Keep in mind that the same events – plummeting home values and stock values – were occurring here 9 months before they occurred in the US, and that while some would say that the average consumer was not in the market, I know of one study that was a measure of the middle class market that showed nearly 70% having stocks.

Where I think things, short term, are strong for China’s market is simply the fact that its government has taken a page from GW’s 2001 economic team and is focused on driving consumerism through subsidies, incentives, loosen credit, and otherwise make it easier for consumers to spend their money in an effort to provide some measure of catalyst.

Then the remaining question for me is: even if China does consume like their American peers of old… would that really be enough? Or would it prove to simply be another one of those stories that simply didn’t pan out like the policy makers hoped it would?

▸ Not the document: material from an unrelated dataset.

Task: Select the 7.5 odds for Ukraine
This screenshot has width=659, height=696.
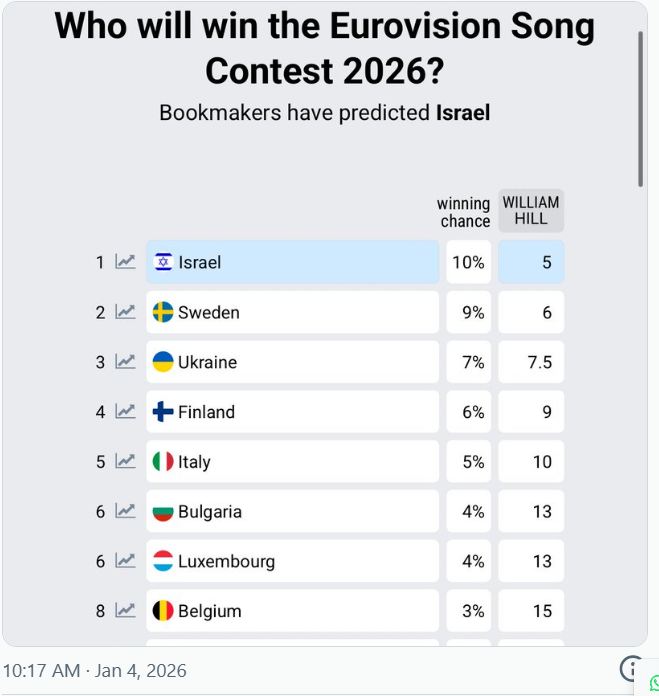Action: point(531,362)
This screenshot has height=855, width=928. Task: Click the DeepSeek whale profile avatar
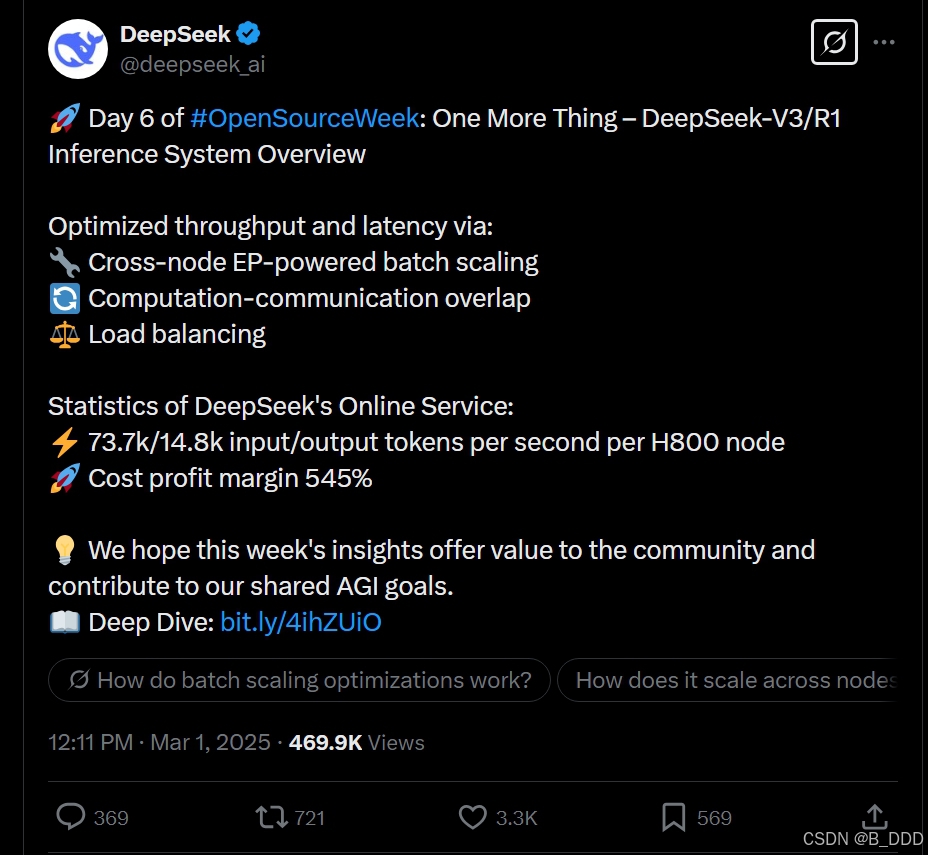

For me, I just don’t see it, and my suggestion is that rather than believe the rosy pictures of China saving the world’s economy we begin to really work on the core issues.  Something Tom Friedman’s recent article highlights well:

With unemployment now soaring across the U.S., said Stephen Roach, the chairman of Morgan Stanley Asia, Americans — “the most over-extended consumer in world history” — can no longer buy so many Chinese exports. We need to save more, invest more, consume less and throw out most of our credit cards to bail ourselves out of this crisis.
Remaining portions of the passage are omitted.